Why it was me raising the flag was a curious blend of laziness and nepotism. One of the best sinecures in school life was to get the coveted position of CCF Quartermaster. This involved little work other than convincing smaller boys that the ill-fitting kit and boots I issued them with were fine and should be accepted with thanks and forbearance but it kept me out of the rain and afforded me a key to the QM stores – fortuitously across the road from Chapmans – and thus a bolt hole for whatever mayhem occurred to me at any time of day or night. In hindsight, this prerogative was not abused as much as it might have been and was mainly a chance to go for a peaceful cigarette without having to look over my shoulder all the time. The fag ends found their way into a convenient screw top bottle.

I’m not sure now quite how I got this post but I sense that Jack Cox, master i/c the CCF, had a hand in it. He had been in the army proper with my father and it was in part Jack’s coming to Oakham that persuaded my father to send me there. Certainly he ‘looked out’ for me from time to time – on one occasion he told me to kindly hide the bottle a little more carefully; this at a time when being caught smoking was ample grounds for expulsion.

This generosity of spirit was missing when I was ‘gated’ for two weeks for the ‘offence’ of being seen talking to a girl in the town (Cathy Rxxxr of Manton, if she remembers). Actually to be fair it wasn’t exactly in the street but in the ‘tin mines’ where we used to go at weekends, on the road to Brooke as I remember, so there may have been some due cause, but it still rankles. So too does the fact that Oakham didn’t have female students when I was there, but for different reasons.

There were traditions too – although one never knows how much they grow with the remembering. Does anyone I wonder now remember the ‘Burley bum-basher bed walk’, a ritual in which one had to walk or jump on every bed in every senior boarding house in the space of one hour?
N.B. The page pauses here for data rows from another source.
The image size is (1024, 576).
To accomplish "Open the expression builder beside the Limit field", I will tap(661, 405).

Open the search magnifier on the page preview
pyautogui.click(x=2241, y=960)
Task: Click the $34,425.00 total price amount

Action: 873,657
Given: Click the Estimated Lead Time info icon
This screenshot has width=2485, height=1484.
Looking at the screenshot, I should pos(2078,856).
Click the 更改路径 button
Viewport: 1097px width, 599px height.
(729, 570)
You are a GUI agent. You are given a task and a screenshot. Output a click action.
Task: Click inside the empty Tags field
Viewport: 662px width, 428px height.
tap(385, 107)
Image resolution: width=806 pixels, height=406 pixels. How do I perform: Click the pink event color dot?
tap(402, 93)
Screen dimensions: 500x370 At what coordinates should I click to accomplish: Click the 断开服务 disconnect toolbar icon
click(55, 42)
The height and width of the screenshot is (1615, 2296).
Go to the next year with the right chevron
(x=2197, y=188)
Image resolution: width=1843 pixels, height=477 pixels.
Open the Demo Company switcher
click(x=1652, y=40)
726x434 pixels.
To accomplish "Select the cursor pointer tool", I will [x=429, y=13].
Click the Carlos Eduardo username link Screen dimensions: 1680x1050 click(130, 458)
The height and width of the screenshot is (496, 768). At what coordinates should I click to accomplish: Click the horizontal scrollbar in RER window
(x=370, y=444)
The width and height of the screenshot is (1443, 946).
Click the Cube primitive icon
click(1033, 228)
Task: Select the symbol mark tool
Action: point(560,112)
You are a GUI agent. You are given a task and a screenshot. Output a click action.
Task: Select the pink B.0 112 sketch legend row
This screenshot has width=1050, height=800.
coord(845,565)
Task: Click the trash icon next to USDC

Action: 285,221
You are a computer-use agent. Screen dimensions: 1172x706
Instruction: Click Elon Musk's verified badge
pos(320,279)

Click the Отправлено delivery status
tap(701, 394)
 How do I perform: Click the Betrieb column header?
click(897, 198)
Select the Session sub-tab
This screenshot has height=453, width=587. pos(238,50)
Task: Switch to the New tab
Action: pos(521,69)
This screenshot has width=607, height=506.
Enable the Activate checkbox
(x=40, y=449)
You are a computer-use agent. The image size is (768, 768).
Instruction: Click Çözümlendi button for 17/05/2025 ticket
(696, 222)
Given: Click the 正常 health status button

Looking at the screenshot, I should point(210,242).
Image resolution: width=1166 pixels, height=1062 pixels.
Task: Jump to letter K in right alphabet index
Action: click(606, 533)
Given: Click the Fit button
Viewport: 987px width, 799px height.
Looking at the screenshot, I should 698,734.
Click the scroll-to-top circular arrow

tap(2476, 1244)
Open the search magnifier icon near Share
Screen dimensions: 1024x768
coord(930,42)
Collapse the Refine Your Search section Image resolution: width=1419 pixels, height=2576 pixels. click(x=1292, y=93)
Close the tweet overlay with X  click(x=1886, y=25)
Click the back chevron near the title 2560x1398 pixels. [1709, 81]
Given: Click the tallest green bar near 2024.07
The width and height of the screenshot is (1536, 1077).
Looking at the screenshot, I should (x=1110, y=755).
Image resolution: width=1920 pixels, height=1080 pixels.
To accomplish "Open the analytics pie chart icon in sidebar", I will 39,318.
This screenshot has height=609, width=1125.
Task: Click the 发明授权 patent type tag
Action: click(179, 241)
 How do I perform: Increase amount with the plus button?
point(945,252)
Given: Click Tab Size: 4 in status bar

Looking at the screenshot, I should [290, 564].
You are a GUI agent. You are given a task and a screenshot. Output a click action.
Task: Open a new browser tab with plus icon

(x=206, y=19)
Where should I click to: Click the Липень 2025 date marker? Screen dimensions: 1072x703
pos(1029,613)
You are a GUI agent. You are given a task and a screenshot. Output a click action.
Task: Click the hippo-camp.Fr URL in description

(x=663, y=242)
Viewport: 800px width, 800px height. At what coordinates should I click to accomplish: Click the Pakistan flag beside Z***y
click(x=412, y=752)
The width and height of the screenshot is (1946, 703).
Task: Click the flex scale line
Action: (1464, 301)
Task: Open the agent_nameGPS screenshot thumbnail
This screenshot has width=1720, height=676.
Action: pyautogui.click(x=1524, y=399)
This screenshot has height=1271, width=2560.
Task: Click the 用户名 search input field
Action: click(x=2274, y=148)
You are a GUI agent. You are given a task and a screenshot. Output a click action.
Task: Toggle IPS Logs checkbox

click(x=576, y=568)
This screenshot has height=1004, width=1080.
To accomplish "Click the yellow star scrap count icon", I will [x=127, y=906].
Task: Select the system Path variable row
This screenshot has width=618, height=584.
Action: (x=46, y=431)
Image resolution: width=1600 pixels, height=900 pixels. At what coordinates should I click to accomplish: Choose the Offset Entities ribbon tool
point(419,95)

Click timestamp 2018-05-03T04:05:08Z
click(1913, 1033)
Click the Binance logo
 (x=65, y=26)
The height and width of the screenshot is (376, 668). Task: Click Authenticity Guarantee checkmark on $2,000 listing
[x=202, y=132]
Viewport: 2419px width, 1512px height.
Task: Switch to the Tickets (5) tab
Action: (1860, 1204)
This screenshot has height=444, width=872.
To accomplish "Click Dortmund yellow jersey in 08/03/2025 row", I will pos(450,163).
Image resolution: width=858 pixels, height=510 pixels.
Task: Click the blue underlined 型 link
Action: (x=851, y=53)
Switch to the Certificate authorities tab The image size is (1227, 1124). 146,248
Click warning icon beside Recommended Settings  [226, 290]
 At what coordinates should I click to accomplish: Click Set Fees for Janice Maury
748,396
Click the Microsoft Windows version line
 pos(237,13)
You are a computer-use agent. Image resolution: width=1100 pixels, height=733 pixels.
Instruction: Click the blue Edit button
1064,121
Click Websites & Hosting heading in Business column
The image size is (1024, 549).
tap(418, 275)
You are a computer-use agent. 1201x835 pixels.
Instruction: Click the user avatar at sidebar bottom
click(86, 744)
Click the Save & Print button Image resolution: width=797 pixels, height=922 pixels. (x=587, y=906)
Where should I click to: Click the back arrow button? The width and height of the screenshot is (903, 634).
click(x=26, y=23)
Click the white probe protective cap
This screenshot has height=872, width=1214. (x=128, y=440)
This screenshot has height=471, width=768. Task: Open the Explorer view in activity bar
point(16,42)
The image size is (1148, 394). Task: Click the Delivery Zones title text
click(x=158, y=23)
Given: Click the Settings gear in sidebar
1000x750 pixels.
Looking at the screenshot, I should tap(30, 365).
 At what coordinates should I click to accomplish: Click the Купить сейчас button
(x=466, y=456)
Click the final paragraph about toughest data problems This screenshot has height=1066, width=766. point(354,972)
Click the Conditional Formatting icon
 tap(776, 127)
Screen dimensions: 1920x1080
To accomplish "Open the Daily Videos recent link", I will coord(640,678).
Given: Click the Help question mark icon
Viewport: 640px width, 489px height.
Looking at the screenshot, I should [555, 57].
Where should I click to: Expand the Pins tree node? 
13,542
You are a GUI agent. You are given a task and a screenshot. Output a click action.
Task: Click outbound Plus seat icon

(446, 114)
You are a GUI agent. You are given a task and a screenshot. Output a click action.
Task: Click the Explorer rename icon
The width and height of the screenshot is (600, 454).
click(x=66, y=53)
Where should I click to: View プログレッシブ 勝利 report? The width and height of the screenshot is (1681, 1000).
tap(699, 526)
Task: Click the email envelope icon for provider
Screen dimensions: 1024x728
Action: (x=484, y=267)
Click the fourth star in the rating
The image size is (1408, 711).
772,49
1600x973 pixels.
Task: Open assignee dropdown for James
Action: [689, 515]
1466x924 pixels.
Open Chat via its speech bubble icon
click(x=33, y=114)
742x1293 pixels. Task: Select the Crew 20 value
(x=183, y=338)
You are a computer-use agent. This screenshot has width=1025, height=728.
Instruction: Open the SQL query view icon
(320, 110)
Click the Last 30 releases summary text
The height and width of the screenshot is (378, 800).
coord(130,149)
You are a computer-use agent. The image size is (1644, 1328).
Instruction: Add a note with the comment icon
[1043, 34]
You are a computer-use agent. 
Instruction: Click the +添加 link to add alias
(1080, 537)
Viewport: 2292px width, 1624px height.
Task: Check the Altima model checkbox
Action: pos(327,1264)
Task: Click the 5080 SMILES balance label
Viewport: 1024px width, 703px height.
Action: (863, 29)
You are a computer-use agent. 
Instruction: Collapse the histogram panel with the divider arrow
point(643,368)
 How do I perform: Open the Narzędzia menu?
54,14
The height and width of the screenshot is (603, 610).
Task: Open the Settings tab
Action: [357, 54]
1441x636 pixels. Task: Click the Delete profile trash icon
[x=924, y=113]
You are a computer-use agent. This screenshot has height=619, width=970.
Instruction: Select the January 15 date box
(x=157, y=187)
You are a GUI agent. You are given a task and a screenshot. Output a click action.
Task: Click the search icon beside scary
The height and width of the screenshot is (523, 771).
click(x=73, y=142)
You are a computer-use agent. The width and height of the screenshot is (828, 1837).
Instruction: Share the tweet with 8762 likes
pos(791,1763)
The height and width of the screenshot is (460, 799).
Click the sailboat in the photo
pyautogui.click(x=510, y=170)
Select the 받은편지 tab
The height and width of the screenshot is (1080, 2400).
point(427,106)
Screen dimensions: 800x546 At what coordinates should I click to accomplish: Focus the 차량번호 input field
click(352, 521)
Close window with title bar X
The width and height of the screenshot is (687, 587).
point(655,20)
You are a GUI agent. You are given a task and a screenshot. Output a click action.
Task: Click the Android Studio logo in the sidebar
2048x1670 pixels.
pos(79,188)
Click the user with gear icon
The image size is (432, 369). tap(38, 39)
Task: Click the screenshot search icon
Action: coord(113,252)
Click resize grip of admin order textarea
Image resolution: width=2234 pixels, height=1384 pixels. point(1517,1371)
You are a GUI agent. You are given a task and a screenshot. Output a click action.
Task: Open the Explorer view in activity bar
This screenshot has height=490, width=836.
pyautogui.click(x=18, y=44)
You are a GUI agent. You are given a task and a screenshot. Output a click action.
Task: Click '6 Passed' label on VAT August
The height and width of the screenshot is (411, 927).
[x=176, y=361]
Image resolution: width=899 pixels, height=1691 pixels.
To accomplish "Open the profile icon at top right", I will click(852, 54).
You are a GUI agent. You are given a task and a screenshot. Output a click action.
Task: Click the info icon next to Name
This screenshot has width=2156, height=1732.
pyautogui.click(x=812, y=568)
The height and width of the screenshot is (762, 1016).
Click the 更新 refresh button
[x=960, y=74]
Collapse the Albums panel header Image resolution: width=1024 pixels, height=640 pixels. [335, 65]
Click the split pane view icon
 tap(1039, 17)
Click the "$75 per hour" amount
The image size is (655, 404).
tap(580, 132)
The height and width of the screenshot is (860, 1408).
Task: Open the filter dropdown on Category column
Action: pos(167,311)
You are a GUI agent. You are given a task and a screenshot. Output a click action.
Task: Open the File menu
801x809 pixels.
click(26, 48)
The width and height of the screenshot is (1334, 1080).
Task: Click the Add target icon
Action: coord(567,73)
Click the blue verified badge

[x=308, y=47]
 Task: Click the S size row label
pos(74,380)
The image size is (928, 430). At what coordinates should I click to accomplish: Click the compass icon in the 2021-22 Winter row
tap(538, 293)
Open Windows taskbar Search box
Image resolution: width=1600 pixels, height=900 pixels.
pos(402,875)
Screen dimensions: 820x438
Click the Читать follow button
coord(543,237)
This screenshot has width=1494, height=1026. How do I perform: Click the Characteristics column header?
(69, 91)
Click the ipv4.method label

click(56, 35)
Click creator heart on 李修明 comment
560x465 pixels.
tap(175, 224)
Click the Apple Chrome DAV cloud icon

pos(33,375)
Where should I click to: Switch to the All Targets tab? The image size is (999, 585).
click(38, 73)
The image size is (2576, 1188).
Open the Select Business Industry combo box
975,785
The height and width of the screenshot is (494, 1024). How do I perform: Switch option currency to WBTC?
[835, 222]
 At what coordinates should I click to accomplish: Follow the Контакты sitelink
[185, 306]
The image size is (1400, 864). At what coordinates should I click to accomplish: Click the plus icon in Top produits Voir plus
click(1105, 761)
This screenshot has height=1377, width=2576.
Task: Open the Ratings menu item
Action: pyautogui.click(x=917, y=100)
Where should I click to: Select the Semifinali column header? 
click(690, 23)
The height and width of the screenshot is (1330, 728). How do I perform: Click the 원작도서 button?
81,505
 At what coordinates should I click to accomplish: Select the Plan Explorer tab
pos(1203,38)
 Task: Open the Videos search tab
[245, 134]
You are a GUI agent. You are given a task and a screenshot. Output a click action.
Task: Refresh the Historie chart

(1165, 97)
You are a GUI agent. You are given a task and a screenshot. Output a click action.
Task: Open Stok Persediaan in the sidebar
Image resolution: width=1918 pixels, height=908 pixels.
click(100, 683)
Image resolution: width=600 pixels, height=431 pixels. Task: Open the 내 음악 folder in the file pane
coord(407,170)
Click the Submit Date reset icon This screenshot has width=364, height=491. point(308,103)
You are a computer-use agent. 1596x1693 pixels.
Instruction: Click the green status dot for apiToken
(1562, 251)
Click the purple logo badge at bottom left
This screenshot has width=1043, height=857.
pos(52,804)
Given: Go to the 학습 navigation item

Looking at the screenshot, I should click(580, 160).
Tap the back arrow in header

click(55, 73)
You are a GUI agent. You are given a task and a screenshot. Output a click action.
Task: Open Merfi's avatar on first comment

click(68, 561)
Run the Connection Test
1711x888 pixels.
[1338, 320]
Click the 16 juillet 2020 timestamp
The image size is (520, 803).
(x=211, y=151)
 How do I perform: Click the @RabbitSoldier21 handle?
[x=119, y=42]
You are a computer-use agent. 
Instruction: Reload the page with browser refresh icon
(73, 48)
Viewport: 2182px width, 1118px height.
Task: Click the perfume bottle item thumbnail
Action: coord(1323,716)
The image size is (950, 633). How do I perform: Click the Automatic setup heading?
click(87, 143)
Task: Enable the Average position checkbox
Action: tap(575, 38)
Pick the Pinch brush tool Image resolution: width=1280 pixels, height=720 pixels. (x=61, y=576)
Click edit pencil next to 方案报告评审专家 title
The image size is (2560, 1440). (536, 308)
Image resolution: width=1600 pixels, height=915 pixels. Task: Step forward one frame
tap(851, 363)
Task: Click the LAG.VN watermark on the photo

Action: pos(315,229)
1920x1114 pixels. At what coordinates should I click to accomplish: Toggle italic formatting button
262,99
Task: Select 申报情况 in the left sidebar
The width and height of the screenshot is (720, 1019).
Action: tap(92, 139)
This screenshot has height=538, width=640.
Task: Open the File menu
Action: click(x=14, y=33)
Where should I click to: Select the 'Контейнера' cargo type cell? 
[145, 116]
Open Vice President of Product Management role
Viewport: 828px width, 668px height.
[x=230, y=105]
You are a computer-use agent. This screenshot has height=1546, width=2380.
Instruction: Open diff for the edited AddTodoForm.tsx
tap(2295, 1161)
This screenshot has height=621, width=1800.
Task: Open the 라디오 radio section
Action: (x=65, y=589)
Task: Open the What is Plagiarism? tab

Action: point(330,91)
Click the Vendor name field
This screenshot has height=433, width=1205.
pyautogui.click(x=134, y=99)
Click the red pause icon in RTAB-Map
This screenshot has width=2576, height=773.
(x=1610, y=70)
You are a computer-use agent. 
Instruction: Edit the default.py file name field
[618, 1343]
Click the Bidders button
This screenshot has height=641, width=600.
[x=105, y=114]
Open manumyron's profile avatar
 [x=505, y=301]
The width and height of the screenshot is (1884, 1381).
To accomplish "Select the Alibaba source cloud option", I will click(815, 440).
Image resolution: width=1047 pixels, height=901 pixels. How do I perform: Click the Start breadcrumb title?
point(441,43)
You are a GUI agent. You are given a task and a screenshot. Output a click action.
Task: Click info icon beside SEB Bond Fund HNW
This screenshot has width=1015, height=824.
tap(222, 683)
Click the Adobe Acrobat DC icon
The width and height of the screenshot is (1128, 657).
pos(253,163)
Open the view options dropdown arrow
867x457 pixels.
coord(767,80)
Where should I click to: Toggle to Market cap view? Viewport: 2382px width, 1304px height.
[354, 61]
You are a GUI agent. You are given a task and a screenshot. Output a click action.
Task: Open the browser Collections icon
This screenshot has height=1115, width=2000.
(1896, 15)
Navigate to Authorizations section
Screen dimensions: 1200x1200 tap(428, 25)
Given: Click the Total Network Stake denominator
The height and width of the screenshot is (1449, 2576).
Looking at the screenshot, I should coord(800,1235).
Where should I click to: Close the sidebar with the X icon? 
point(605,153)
I last performed this somewhat pointless feat, the logistics of which posed a serious challenge as I remember, trampling my way a little drunkenly through the dormitories of Deanscroft, Wharflands, Chapmans and School House on my last night at Oakham in June 1966. My colleagues in College House (in 1966 in its first year under the brilliant Chris Dixon, to whom I owe so much) were spared.

Looking back at all this now, it was another world. Why I was not unhappy defeats me, but on the whole I wasn’t. But I must return to my topic: the Oakham vocabulary of the 50s. Latin was still very much on the curriculum in 1958 and active in the schoolboy’s vocabulary too. Earnest preteens would call out cave (beware) whenever a teacher approached, while those with goods to dispose of would call out quis? (Latin for ‘who’, and for some reason pronounced ‘quiz’) to which the standard reply was ego (I, or me). If the article was undesirable the acquisition could be negated by retorting d, and to avoid this the person calling quis could qualify with no d’s – the whole point here being to get rid of (and avoid receiving) unwanted chattels.

These Latinisms would have been common to many schools. I would very much like to know what words (like ‘blog’) were peculiar to Oakham or used more widely. Did boys and girls in other schools used to say ‘bags I’ to claim something? Or ‘fains’ to exclude themselves? Were these expressions common in other schools, or are they native Oakham slang? If anyone ever gets to read this entry it would be fun to share memories and see what we can reconstruct.

As for the ‘Burley bum-basher bed walk’, I can’t be the only one now prepared to own up after almost fifty years. Or did I dream it all up?